Josef Newgarden has been here before.
The Team Penske driver enters the 2020 NTT IndyCar season as the reigning champion, a title he also claimed in 2017, but couldn’t defend the following year.
“It is a challenge. You know, when you win the championship the demand goes up,” Newgarden told Fox News Autos.
“You kind of lose focus, or at least lose the ability to prioritize your energy to the racecar. Throughout the year. Everyone everywhere you go, they want to talk about last season.”
The 29-year-old is confident that his team has what it takes to do it this time around, despite the introduction of a new Aeroscreen safety device on the cars that presents new issues for engineers and drivers alike. The feature combines a protective “Halo” frame around the driver’s compartment that’s wrapped with a Plexiglas windshield designed to deflect debris.
The technology was developed in earnest after the death of Justin Wilson, who was struck in the head by a part that flew off a car that wrecked in front of him at Pocono Raceway in 2015.
“The biggest change is what happens mechanically to the car," Newgarden said.
“You put that big of a structure that wasn’t there before. It’s heavier, it’s moved the weight. So the weight distribution is about a percent-and-a-half forward. Completely changes the way the car feels and handles. So it’s going to be a learning experience for all of us on how we engineer what essentially feels like a new race car.”
“The team that figures it out first is going to be the one to beat.”
The Aeroscreen isn’t the only change Newgarden’s crew is facing this season. Team owner Roger Penske recently purchased the entire NTT IndyCar series and the Indianapolis Motor Speedway, so the legendary strategist is going to recuse himself from the Team Penske pits on race days.

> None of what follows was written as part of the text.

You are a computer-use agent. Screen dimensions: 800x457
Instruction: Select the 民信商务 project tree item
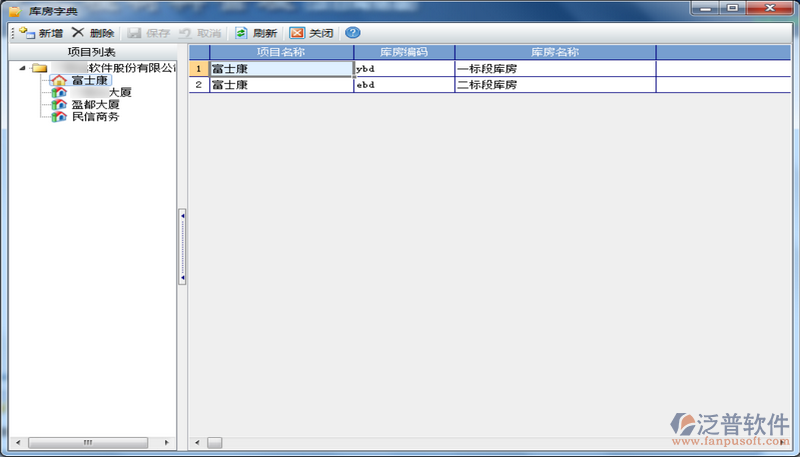coord(95,117)
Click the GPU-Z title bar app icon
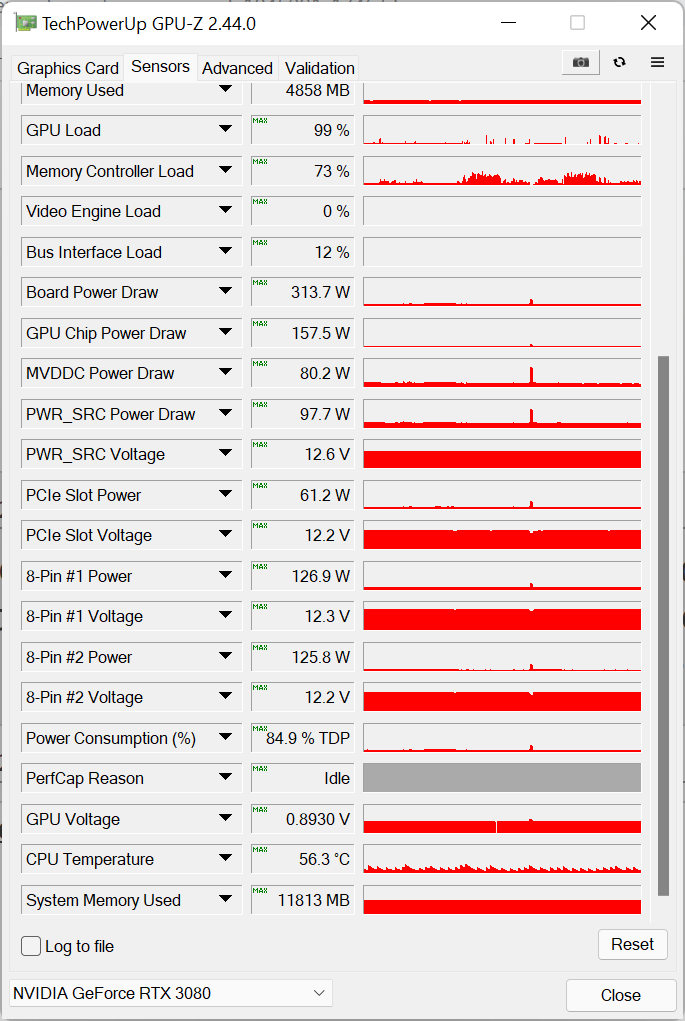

“It was a big shock for us in the middle of the offseason. We had no idea it was coming, but I think everyone is pretty elated with the news,” he said.
“Roger is the perfect person. No one knows Indycar better than Roger, and I don’t think anyone is more capable of taking IndyCar and the Indianapolis Motor Speedway to a better place.”
As important of a figure as Penske is, however, Newgarden said the organization is set up to be bigger than any one person and that the right people are in place to give him the support he needs behind the wheel.
Along with repeating as champion, Newgarden, of course, has his sights set on winning IndyCar’s marquee event, the Indianapolis 500. The closest he’s come so far is a third-place finish in 2016.
“Every year it’s my goal, but I’ve kind of come to peace with that place,” he said. “Just with the sheer fact that you never know if it’s going to work out. It’s just a difficult event to get right.”
“The more times you’re there the more times you give yourself a chance at the end of the race. The more likely it is to one day work out and hopefully, that’s this year.”
UPDATE: Following this interview, the IndyCar season was postponed indefinitely as a measure to prevent the spread of the COVID-19 coronavirus.